Anderson explained that when we divide the encyclical or use it to justify one position over another, “we fall into an error that I think Benedict himself would be the first one to attempt to correct.”
He observed that the issues dealt with by the Pope, such as defense of marriage, protection of human life, and a call to reform the United Nations, are not really questions of the political right or left. Rather, they flow from a comprehensive and consistent understanding of the human person.
In addition, Anderson noted that many Americans may see the Pope’s call for “just redistribution” as a left-leaning proposal, but when viewed in a global perspective, the idea takes on a new light.
“When you look in Africa where you see dictators that are presidents of countries that retire from office with billions of dollars in their Swiss bank accounts while their people are living on one dollar a day, is that just redistribution? Is that a question of the left or is that a question of the right?”

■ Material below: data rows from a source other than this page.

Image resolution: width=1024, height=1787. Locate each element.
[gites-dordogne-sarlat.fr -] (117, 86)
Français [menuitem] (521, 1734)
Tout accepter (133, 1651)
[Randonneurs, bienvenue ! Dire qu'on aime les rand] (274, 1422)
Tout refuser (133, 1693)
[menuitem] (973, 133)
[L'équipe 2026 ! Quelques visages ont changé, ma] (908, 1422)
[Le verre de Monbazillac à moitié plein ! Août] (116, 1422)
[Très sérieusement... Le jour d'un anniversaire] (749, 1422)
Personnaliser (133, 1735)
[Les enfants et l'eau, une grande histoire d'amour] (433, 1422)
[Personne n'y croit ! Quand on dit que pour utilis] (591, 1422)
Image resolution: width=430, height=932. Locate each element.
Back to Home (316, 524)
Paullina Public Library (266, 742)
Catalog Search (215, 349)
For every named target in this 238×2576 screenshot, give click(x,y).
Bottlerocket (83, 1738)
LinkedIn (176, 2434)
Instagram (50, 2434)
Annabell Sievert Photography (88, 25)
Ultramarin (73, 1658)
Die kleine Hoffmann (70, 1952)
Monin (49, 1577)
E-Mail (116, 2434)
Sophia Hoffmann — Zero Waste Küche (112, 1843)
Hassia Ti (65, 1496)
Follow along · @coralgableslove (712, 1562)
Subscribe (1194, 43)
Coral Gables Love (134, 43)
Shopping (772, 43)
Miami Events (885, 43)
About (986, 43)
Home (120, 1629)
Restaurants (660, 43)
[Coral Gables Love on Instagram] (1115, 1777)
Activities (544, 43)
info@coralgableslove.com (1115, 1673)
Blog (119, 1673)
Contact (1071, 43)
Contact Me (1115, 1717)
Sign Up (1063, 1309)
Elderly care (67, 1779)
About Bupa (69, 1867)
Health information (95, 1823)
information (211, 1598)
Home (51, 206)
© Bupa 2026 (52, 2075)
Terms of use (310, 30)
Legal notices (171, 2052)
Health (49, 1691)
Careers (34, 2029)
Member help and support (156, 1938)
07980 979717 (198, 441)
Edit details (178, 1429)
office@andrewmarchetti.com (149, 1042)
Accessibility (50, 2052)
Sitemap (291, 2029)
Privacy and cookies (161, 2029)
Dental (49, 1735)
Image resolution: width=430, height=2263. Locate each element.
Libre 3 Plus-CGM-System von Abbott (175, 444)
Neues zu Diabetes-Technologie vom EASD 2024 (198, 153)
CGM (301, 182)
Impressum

Explaining that these topics are human issues rather than those belonging to any political party, Anderson said that discussions of right and left have no place in analyzing the Pope’s encyclical and putting it into practice.
“I think Christians, particularly Catholics, have to move beyond that if they want to truly see with the eyes of the Gospel,” he told CNA. “Because there was a Gospel before there was a left and a right, and there will be a Gospel after.”